ASP is educating institutional stakeholders on foundational and potential employment issues, covering everything including collective bargaining, wage law, tax law and workers’ compensation, and exploring models such as unions, full-time employees, and independent contractors. 

“Part of the service that we offer our clients is trying to cut through the noise and figure out what matters,” Andrew Donovan, president of ASP College, told On3. “The stuff that matters most. And what we’re trying to get our clients to focus on, and a lot of them are starting to listen more and more, is some percentage of your revenue that has traditionally come to your athletic department is going to be going to athletes in some way, shape or form. Whether that’s 10% or 50%. Let’s plan for those scenarios. Your athletes are going to have more power than they already have today.”

What triggers further conference consolidation?

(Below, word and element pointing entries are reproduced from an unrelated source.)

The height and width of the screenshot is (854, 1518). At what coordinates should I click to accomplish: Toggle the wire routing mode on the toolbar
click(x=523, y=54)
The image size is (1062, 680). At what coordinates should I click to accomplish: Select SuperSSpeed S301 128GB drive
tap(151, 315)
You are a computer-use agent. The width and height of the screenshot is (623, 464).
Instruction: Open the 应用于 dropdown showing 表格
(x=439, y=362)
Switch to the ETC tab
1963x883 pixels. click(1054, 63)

Another variable facing college sports is when further conference consolidation will occur, and what forces will trigger that consolidation. Industry sources believe it is virtually inevitable – the only question is when.

At the same time, private equity could also be entering college sports. Florida State has been working with JPMorgan Chase to explore how the athletic department could raise capital from institutional funds such as private equity, Sportico reported in early August.

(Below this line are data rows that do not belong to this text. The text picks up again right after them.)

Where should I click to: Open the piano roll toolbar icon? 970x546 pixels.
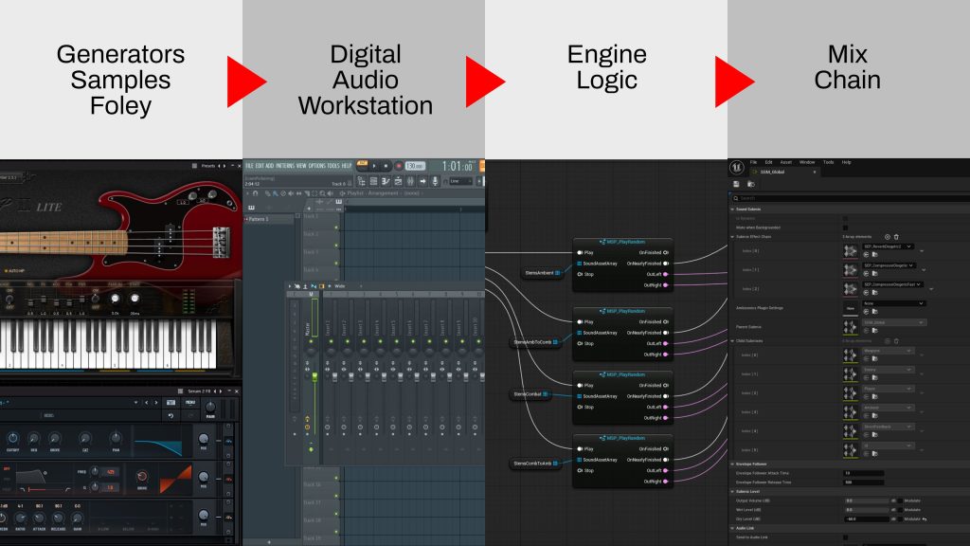pos(386,181)
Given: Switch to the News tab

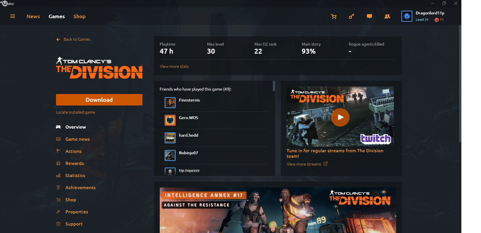Looking at the screenshot, I should click(x=33, y=16).
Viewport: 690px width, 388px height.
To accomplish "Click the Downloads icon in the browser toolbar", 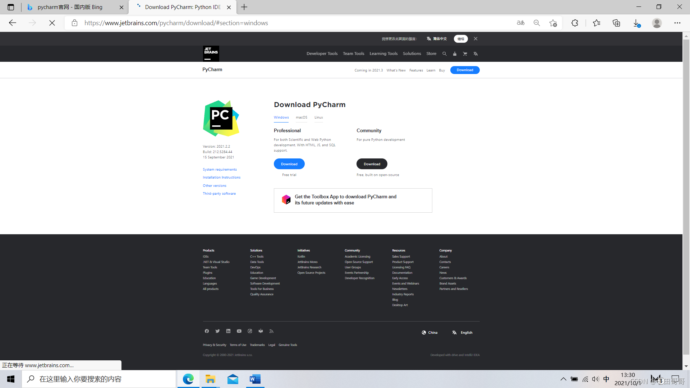I will [636, 23].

Over the last six months, Schwab has spent considerable time talking with numerous private equity firms on behalf of their school partners. 

Private equity could play two important roles:

In Baker’s proposal, it would require an additional $6 to $10 million annually for schools to be positioned to pay half their athletes at least $30,000 annually from a trust fund. Outside capital could help some schools in a precarious financial position keep up with those table stakes financially: most, if not all of the Big 12, much of the ACC and the bottom 25% of the Big Ten and SEC

Secondly, we’re also going to see more conference consolidation – and the need for athletic directors to find a way into super conferences has never been greater. 

“You don’t want to be the AD that was at the helm when you didn’t get into the super conference,” Schwab said. “No AD wants that.”

How to handle private equity college sports

If you’re going to partner with a private equity firm, Schwab said, you have to believe it’s not just about money. You have to believe that the PE firm is going to bring operational expertise that you don’t currently have, expertise that will help grow your commercial revenues or reduce expenses. 

Also important for athletic directors, is how much control are you actually going to have in operating the business.

Schway said some ADs are “pretty far down the road” in discussing what these different private equity models look like – whether they are more like a loan or a joint venture concept.

“If one school goes and does it, it’s very much a follow-the-leader industry, where other schools will be more likely to follow,” Schwab said. “Do I think outside capital is going to come into college athletics? Yes, I absolutely do.”

As conference consolidation continues, we’re going to see schools increasingly try to be more creative in making themselves more appealing to super conferences. For instance, SMU was so determined to finagle its way into the ACC that it was willing to forfeit broadcast revenue for the first nine years. 

That’s one area where outside capital could play a role. It could be a lifeline to supplement losses both on the athlete revenue sharing front and schools’ pro rata portions of media rights deals when schools approach power leagues and say, “We’re willing to take less.”

At some point, all the industry forces will come to a head. As Gordon Gekko famously said in the 1987 hit “Wall Street, “Wake up, will ya, pal? If you’re not inside, you’re outside, okay? … A player, or nothing.”

“There’s going to come a moment in time: Who’s at the adult table? And who’s at the kids’ table when it comes to big-time football contracts?” Schwab said. “I think it’s going to be a mad rush. It’s like a game of musical chairs. And there’s not going to be enough chairs for everybody.”